=== DATA EXCERPTS ===
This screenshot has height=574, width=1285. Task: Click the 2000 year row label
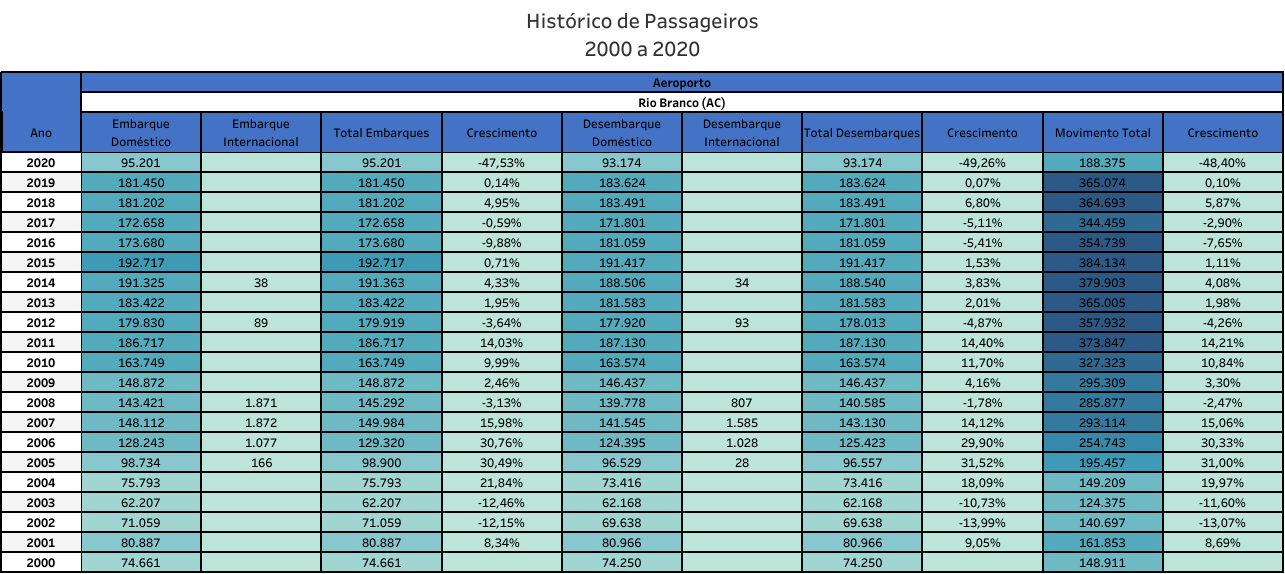pos(41,563)
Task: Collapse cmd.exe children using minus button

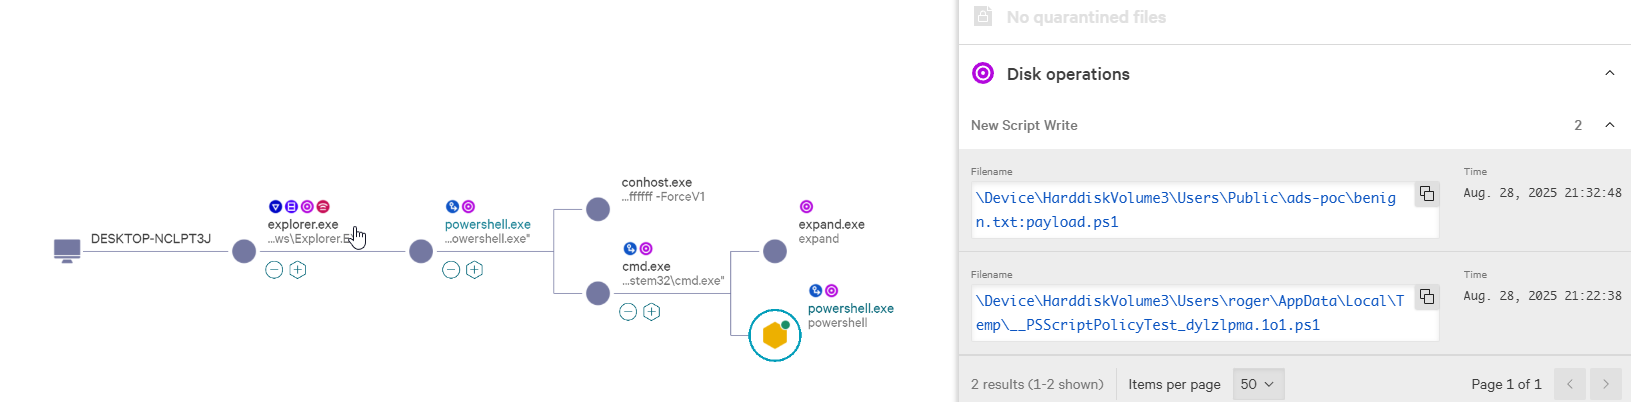Action: pyautogui.click(x=628, y=312)
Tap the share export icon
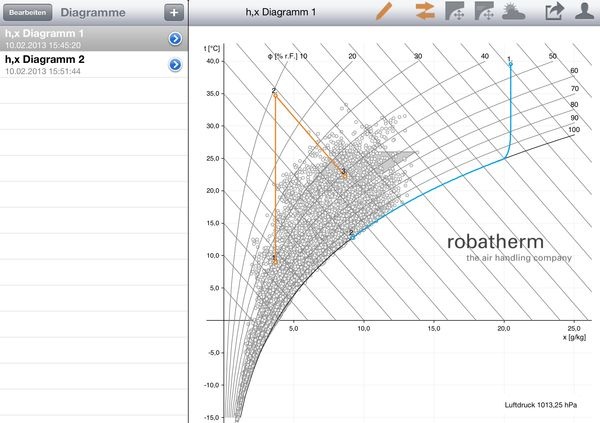This screenshot has width=600, height=423. click(x=552, y=12)
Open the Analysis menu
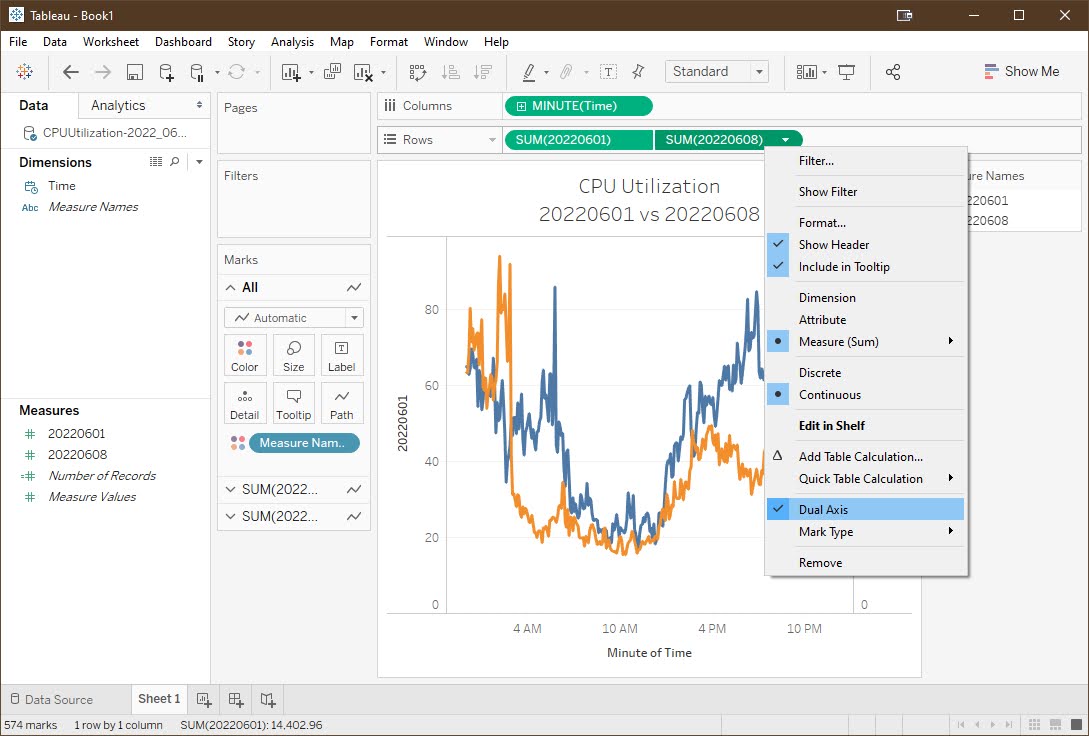 (292, 42)
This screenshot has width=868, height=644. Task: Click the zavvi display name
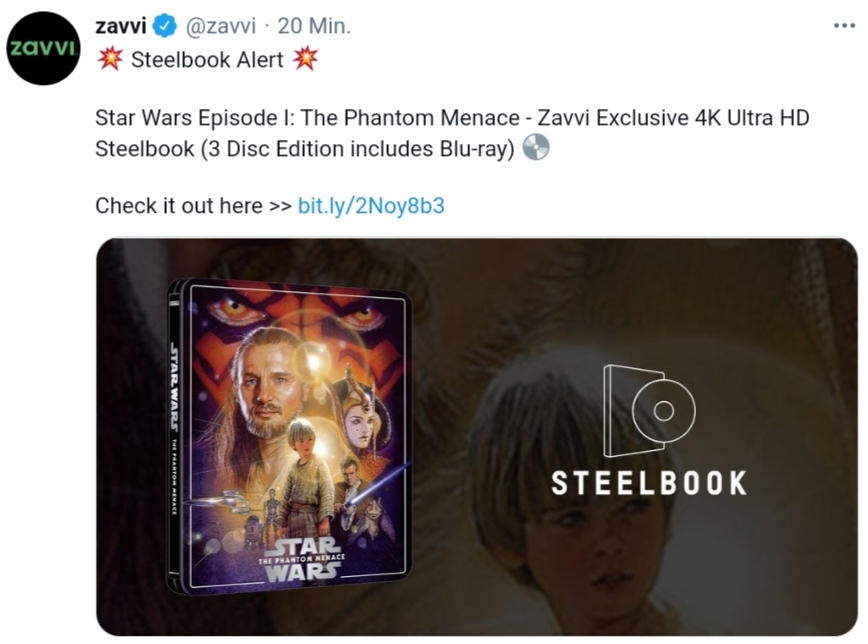coord(121,26)
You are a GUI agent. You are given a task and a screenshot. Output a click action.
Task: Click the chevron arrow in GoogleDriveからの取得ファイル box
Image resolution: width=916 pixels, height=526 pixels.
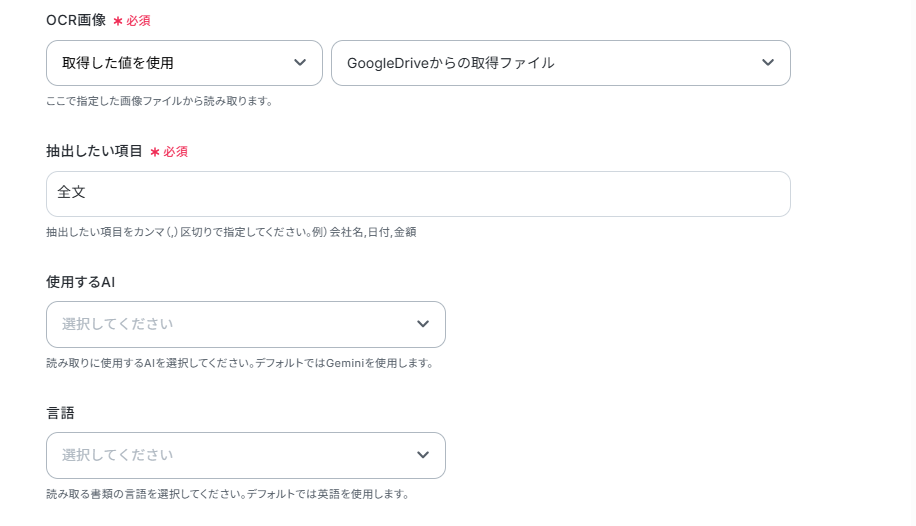(768, 63)
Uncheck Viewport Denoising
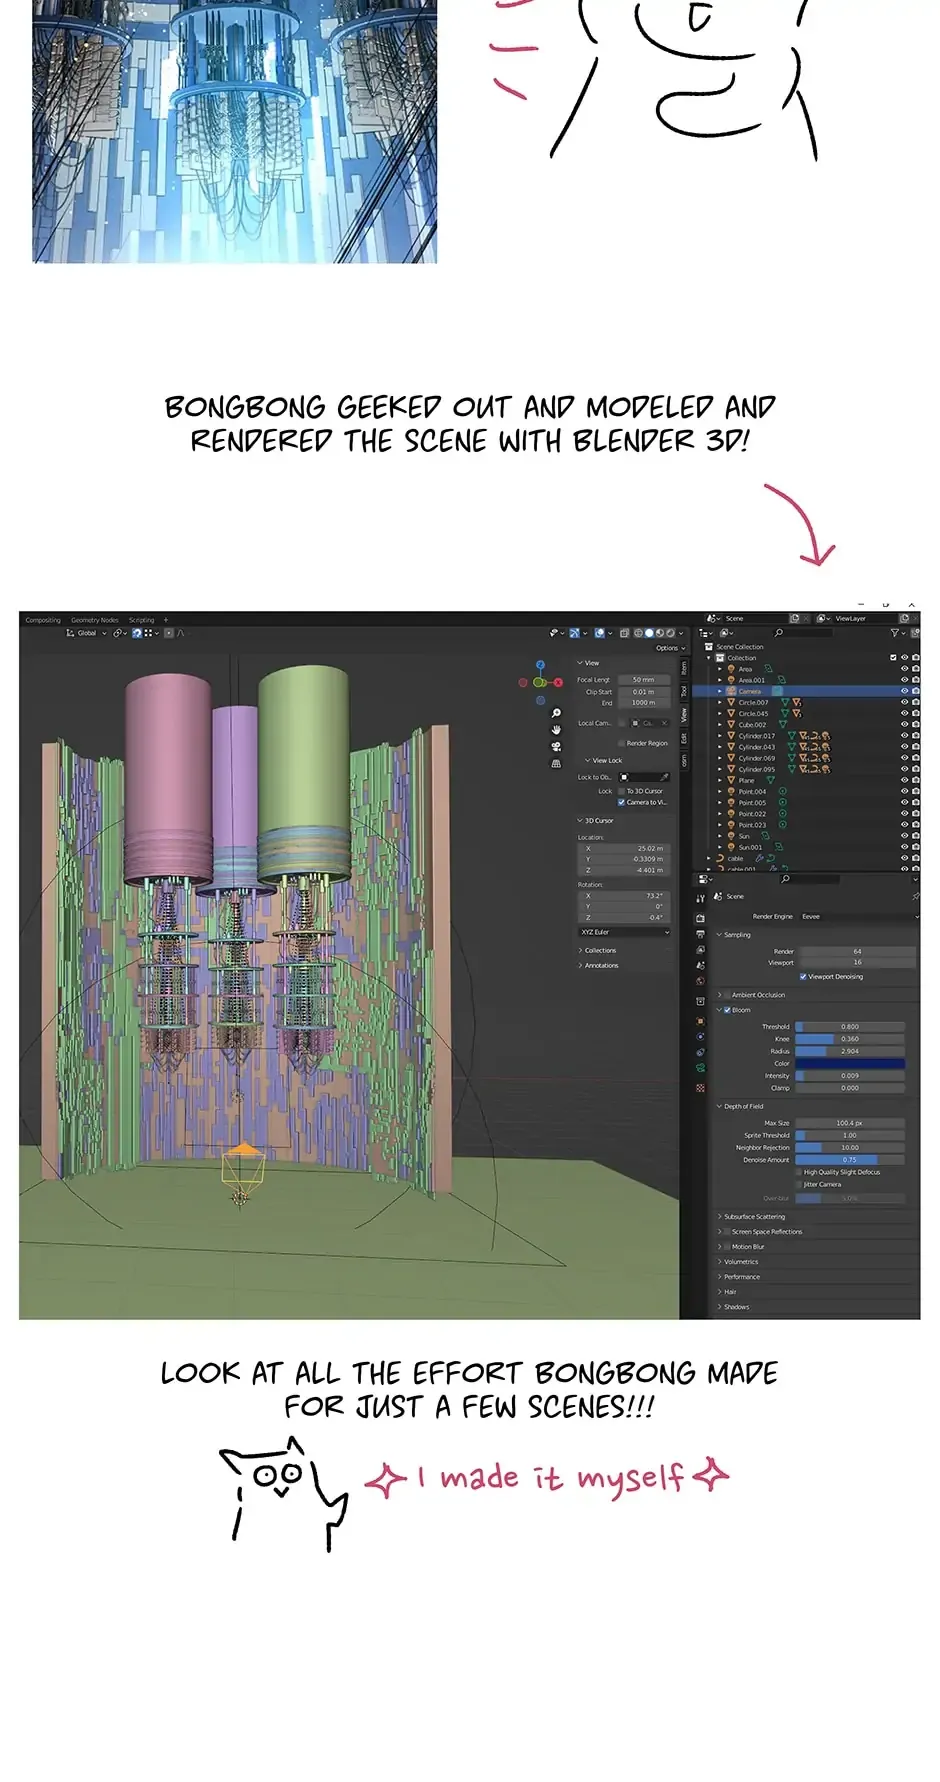 803,976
===
▶ [TASK REQUIREMENTS]
From the line with "This screenshot has width=868, height=644." to the last line of the material, both inclusive, set down every line exactly and nothing else; omit pictures.

▶ [SOLVED EXERCISE]
This screenshot has width=868, height=644. Task: Click the zavvi display name
coord(121,26)
You are a GUI agent. You are given a task and a screenshot. Output a click action.
Task: Click the chevron arrow in GoogleDriveからの取得ファイル box
Image resolution: width=916 pixels, height=526 pixels.
(768, 63)
Uncheck Viewport Denoising
 803,976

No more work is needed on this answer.